Le don de son vivant expliqué en quelques mots

Certains organes peuvent être donnés de son vivant. En Suisse, la transplantation de reins et d’une partie du foie prélevés sur des personnes vivantes est possible.

Dans le cas de dons de son vivant, la distinction est faite entre les dons dirigés et les dons non dirigés (ou altruistes). Dans le cas du don dirigé, le donneur consent à faire don d’un rein ou d’une partie de son foie à un receveur précis. Dans la majorité des cas, il s’agit d’un don au sein du cercle familial (entre parents, frères et sœurs, conjoints) ou du cercle d’amis. Dans ce cas, le donneur connaît la personne à laquelle son organe sera attribué.

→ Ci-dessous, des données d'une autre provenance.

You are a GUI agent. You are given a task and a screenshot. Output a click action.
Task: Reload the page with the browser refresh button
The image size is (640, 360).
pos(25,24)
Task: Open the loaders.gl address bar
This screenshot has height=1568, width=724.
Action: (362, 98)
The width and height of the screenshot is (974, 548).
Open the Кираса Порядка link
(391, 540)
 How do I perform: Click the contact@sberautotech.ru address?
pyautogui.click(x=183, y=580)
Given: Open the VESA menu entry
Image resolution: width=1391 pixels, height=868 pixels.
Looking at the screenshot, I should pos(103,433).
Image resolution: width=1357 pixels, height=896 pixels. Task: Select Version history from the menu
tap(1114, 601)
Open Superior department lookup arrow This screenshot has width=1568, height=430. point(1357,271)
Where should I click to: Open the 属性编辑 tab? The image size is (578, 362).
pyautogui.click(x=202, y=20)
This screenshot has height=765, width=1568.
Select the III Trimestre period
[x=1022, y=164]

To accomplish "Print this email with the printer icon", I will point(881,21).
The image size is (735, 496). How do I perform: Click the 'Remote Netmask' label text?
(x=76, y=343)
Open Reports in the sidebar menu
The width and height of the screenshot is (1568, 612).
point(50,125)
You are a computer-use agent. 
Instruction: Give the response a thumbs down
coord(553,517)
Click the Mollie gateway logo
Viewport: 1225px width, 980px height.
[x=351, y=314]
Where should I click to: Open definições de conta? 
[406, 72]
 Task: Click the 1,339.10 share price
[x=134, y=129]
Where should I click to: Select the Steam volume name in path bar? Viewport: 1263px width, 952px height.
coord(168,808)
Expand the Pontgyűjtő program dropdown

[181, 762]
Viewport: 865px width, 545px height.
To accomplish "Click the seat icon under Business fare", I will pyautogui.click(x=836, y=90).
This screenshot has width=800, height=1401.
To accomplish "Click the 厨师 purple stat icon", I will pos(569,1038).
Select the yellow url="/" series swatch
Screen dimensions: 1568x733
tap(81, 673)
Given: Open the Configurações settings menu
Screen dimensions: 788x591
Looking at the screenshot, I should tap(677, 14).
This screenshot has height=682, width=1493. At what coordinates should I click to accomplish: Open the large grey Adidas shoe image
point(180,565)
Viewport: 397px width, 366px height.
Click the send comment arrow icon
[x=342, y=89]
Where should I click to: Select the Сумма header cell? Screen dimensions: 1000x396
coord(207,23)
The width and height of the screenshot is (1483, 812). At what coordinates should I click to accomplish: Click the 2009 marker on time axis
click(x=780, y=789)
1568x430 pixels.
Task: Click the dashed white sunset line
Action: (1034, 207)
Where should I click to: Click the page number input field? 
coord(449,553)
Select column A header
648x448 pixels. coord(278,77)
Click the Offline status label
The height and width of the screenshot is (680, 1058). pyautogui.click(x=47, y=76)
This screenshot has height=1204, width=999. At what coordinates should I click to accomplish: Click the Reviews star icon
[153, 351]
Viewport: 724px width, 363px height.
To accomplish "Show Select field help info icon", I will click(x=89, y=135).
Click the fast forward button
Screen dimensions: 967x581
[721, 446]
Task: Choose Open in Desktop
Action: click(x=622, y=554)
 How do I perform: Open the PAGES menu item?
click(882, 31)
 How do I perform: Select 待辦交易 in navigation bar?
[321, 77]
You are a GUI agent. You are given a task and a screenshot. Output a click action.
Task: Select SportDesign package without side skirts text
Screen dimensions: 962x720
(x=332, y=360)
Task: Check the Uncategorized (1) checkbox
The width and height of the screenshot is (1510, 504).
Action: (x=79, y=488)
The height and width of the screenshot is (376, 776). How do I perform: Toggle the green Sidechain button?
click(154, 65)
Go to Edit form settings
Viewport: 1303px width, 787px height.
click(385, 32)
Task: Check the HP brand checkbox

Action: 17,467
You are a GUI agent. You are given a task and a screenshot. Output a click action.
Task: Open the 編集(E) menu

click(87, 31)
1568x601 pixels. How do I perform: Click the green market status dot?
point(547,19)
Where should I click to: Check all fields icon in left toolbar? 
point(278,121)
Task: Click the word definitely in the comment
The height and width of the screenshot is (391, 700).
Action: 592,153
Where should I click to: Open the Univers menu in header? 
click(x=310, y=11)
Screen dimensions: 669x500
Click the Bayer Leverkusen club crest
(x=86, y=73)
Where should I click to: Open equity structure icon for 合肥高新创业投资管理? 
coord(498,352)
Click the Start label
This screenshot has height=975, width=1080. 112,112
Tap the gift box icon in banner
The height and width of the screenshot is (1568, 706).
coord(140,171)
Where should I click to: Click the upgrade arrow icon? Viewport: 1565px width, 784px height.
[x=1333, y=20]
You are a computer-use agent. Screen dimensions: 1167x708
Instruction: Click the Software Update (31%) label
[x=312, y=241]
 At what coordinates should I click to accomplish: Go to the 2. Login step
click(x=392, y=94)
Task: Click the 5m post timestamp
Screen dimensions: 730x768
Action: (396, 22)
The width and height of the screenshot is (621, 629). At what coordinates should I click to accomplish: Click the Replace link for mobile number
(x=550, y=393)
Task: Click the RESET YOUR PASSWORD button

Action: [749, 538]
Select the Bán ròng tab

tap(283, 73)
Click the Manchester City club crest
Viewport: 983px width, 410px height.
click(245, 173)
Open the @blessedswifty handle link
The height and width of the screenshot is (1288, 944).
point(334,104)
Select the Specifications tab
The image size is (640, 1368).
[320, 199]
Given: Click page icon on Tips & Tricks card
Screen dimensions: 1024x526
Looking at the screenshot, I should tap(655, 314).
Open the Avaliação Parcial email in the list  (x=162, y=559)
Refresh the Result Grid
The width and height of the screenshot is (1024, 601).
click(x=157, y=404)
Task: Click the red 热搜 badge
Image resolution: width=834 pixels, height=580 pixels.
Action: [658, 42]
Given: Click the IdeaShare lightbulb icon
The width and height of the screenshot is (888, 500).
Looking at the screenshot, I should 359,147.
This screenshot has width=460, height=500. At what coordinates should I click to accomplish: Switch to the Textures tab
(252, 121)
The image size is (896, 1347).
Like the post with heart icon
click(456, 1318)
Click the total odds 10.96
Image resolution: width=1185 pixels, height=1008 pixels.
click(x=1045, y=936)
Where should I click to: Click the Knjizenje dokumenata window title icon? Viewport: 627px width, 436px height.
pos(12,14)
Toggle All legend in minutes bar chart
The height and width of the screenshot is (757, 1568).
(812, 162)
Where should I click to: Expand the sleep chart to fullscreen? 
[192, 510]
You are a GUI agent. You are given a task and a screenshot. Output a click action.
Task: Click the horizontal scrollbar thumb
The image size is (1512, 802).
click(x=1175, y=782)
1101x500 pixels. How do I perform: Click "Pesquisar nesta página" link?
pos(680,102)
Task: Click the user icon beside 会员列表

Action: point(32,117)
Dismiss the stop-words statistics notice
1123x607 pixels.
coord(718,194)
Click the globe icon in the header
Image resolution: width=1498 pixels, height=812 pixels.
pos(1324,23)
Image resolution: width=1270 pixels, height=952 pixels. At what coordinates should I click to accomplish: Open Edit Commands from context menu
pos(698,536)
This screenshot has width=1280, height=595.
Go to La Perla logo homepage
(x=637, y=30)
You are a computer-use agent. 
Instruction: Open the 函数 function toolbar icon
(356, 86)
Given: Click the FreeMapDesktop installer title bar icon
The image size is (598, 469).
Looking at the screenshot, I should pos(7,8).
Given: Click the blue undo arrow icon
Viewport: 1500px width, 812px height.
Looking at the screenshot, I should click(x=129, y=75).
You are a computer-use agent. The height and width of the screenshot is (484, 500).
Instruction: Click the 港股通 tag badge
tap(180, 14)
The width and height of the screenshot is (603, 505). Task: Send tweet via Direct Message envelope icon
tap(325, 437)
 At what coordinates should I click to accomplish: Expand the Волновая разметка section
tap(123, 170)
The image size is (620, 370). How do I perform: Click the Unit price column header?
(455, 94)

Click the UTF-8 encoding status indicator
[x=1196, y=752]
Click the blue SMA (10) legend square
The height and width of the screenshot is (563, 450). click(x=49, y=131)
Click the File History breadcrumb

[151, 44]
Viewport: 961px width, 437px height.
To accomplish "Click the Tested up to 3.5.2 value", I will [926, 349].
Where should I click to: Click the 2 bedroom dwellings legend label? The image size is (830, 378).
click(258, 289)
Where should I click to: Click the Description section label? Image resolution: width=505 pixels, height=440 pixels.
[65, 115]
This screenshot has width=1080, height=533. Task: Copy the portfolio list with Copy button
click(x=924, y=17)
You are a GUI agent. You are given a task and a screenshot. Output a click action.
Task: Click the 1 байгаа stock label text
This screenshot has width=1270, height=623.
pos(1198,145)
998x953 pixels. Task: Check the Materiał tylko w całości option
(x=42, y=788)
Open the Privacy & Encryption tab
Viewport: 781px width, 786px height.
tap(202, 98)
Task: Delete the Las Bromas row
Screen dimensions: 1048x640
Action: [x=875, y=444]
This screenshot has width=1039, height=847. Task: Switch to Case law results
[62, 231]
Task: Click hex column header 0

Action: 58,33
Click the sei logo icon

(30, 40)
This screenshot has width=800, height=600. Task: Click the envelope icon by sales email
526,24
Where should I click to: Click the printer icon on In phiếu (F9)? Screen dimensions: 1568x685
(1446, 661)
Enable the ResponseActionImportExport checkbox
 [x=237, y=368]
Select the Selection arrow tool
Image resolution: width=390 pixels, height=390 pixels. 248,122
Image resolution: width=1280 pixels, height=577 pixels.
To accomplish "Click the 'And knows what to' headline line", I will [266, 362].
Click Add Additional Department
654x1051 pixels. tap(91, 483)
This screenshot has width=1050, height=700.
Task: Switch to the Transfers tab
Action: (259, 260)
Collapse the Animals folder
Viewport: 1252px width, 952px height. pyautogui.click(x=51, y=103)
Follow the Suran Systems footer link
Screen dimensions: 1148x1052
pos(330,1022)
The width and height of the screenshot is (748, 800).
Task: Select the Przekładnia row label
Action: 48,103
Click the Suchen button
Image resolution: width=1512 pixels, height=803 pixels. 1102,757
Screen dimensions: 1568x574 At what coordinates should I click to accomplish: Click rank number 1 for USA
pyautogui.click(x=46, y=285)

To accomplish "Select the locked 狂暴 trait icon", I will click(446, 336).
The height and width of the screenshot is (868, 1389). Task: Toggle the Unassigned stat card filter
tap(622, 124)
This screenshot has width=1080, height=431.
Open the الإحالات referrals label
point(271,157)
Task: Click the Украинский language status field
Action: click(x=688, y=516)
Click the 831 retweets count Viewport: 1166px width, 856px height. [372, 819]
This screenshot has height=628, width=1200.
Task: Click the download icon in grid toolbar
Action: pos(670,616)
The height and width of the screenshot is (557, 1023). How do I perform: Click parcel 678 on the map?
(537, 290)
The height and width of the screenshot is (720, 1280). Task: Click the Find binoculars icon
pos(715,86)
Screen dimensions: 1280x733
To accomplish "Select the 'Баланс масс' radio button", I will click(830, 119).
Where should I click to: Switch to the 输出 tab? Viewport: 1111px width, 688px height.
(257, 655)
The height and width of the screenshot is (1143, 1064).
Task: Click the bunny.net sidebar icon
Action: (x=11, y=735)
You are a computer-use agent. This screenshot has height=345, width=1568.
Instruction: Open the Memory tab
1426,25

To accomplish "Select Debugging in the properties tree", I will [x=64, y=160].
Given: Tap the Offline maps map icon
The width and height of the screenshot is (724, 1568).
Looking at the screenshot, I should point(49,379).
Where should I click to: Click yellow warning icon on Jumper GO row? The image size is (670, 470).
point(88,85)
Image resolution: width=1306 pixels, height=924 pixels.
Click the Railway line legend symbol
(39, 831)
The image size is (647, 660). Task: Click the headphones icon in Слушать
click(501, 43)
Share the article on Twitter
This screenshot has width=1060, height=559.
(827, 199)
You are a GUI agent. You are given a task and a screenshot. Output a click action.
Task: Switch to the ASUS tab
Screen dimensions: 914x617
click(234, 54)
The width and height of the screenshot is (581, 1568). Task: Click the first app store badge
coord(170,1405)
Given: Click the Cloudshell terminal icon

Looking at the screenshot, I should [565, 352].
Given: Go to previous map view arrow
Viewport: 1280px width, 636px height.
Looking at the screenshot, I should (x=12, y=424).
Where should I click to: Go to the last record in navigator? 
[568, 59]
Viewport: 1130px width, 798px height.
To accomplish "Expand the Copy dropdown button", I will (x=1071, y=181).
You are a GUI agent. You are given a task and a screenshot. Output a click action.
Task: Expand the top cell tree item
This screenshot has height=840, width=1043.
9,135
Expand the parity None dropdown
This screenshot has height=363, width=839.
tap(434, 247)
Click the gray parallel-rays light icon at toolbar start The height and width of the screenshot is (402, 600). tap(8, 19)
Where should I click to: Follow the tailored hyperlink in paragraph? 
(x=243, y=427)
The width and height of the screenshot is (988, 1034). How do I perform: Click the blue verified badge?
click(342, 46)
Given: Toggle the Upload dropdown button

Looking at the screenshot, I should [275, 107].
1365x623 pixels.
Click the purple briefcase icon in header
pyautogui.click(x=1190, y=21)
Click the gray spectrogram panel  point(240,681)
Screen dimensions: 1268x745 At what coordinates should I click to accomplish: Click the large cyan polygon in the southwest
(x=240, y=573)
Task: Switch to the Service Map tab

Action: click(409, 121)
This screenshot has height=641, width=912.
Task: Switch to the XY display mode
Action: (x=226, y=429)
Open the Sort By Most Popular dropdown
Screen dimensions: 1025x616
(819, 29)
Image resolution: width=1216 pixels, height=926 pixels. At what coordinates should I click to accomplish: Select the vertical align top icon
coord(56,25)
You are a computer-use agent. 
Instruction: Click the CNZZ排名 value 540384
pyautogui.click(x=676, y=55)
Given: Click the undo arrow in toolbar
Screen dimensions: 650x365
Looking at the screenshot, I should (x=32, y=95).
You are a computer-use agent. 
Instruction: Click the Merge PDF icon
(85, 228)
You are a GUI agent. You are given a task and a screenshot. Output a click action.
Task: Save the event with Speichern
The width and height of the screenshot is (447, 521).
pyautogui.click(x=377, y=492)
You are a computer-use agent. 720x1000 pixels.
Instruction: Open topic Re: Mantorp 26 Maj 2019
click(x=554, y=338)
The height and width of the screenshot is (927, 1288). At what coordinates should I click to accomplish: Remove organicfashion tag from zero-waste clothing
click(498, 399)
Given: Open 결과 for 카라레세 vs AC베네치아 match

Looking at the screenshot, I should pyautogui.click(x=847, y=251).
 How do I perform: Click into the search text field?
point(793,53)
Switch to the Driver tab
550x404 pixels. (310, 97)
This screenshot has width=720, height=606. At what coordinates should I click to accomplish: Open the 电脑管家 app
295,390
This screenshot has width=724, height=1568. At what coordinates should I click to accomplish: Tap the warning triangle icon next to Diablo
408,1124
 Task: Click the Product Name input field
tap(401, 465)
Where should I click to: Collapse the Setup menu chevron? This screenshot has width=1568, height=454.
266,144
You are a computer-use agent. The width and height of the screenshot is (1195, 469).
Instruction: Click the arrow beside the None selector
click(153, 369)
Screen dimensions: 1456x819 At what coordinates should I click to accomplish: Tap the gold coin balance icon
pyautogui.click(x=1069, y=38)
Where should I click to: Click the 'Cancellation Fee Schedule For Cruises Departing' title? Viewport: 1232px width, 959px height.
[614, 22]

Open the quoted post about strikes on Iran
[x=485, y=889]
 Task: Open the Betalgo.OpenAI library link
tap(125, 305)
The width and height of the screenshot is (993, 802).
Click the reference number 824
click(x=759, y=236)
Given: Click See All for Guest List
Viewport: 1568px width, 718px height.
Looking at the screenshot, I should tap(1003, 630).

Dans le cas d’un don non dirigé, le donneur décide par altruisme de faire don d’un rein à une personne qu’il ne connaît pas. Le donneur et le receveur restent anonymes et l’organe est attribué selon la même procédure que pour un donneur décédé. En Suisse, aucun don altruiste de foie de donneur vivant n’est réalisé, car le prélèvement du lobe droit du foie représente un risque non négligeable pour le donneur vivant.

Chaque année, il y a en Suisse près de 110 donneurs vivants.